Wait a minute or two.
Webserver Protection -> Certificate Management -> New Certificate
Select method: Let's Encrypt, interface: WAN and type in the subdomain you'll access guacamole from externally - e.g. guacamole.example.com Note that the lan subdomain is not included.
Wait a minute or two while the cert is issued from Let's Encrypt.
Webserver Protection -> Web Application Firewall -> Virtual Webservers -> New Virtual Webserver...
Name the webserver, select WAN interface, encrypted https, port 443 and the appropriate LE certificate that we just created.
Add a Real Webserver for root path and add the guacamole host definition, plaintext http and port 8080 and save. Mark the checkbox for the real webserver, select no firewall profile and press OK.

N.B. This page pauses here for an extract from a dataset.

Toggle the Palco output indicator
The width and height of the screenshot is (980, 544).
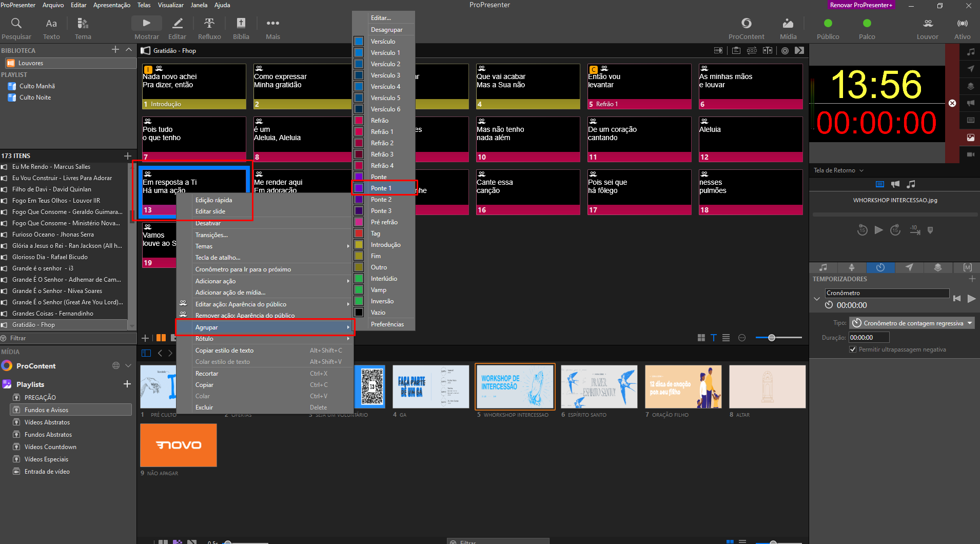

Toggle the status to enabled.
CentOS 7.7 updates FreeRDP to version 2.0 making the current guacamole release incompatible with the RDP plugin. This will result in a yum dependency error. A workaround is to install an old version of freerdp-devel from the 7.6 repos and hold it back. The following instructions are from the bugtracker comments: https://issues.apache.org/jira/browse/GUACAMOLE-249
Note that the yum.conf exclusion must be removed as soon as the updated guacamole can work with freerdp v2, as guacamole won't receive any security patches untill then.

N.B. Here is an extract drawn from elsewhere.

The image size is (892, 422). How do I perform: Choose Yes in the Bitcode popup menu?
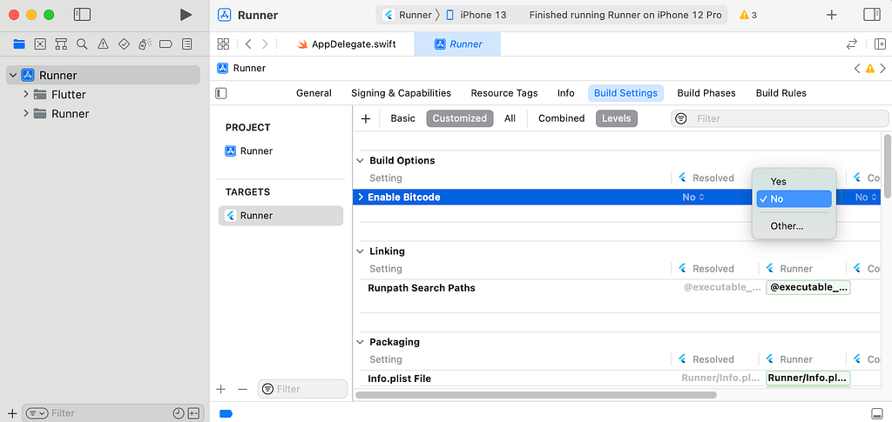tap(778, 182)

hatzfF Hatz added a comment - 20/Sep/19 18:01 - edited
@ Gogo: I found this solution:
Deinstall freerdp-devel and freerdp-libs
Activate the old base-repo of 7.6 (in '/etc/yum.repos.d/CentOS-Vault.repo')

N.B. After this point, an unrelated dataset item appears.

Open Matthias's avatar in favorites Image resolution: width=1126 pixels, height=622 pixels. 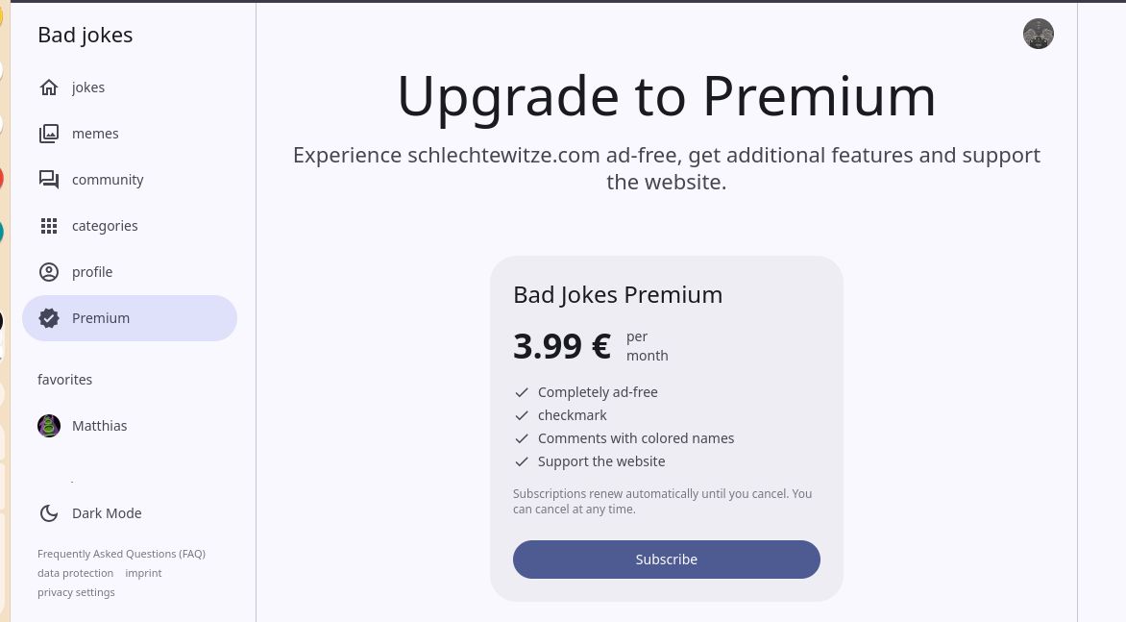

Install the 'old' freerdp (yum install freerdp-devel-1.0.2-15.el7)
Deactivate the 7.6 base-repo
Add 'exclude=freerdp*' 'to /etc/yum.conf'.
Afterwards freerdp will not be updated anymore and you can wait until a new version of guacamole including freerdp-2.0-support is ready.
In Ubuntu 18.04 and 19.04 I am experiencing frequent disconnects (anywhere from 10 second to 5 minute intervals) when using Ubuntu's built-in VINO VNC server. Removing vino and replacing it with x11vnc solves this.